Ma ecco quali sono gli effetti collaterali dichiarati: intensificazione dello scetticismo, aumento dell’indice d’approccio critico, esercizio del pensiero libero, ma anche la soddisfazione di qualche piccola curiosità scientifica, come quella delle apparizioni subliminali di formule di complessi teoremi (come una quasi soluzione dell’ultimo di Fermat). Malaspina ci svela con gusto questi retroscena scientifici-tecnologici e ci informa che non a caso gran parte degli autori dei Simpson ha una formazione scientifica, come Al Jean e Keen Keeler, George Meyer, Jeff Westbrook, David Cohen e Matt Warburton, tutti laureati a Harvard, alcuni con tanto di PhD, rispettivamente in matematica i primi due, biochimica, neuroscienze e gli ultimi due in fisica. E l’elenco non è certo completo.

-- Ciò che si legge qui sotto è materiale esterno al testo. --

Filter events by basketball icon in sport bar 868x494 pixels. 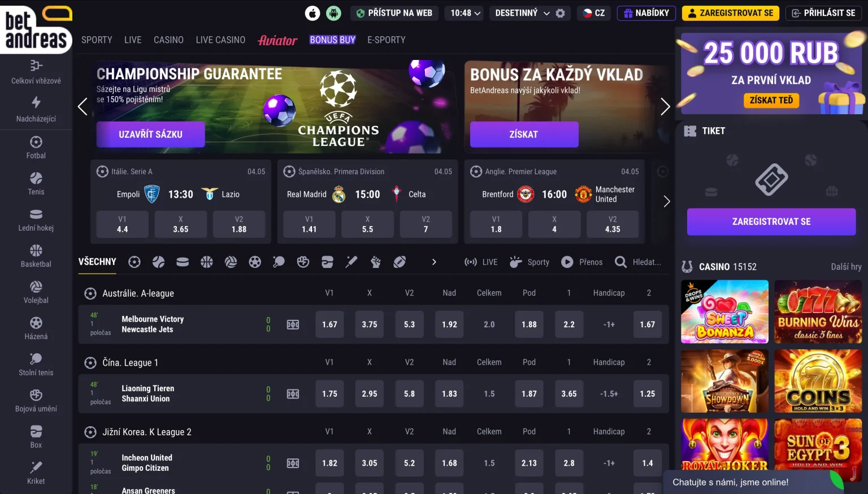tap(207, 262)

I Simpson, che secondo l’astrofisico Stephen Hawking è il miglior programma mai trasmesso in televisione, non perdono quasi mai l’occasione di affrontare le emergenze scientifico-tecnologiche tipiche della nostra epoca, spesso con largo e pionieristico anticipo: da quella ambientale a quella energetica, dal problema dell’alimentazione e della dieta in una società ormai oppressa e manipolata dalla pubblicità (Super Slurp, uno sciroppo dal tasso glicemico ipervertiginoso), a quella dei farmaci (psico ma non solo) per adulti e piccini, dall’energia nucleare (Homert lavora nella centrale di Springfield, il piccolo mondo dei Simpson) al dibattito evoluzionisti/creazionisti. Niente da dire, si tratta di un bello spaccato d’umanità evoluta nei consumi, ma in piena fase involutiva negli atteggiamenti e nelle relazioni.
I Simpson, anche se è un prodotto statunitense, saranno certo molto apprezzati dai responsabili del progetto Earthwake (www.earthwake.eu), finanziato dalla Commissione europea, che si occupa di come scienza e tecnologia siano trattati fuori dai programmi tv tradizionalmente delegati a questo compito, come i documentari e i magazine televisivi di divulgazione.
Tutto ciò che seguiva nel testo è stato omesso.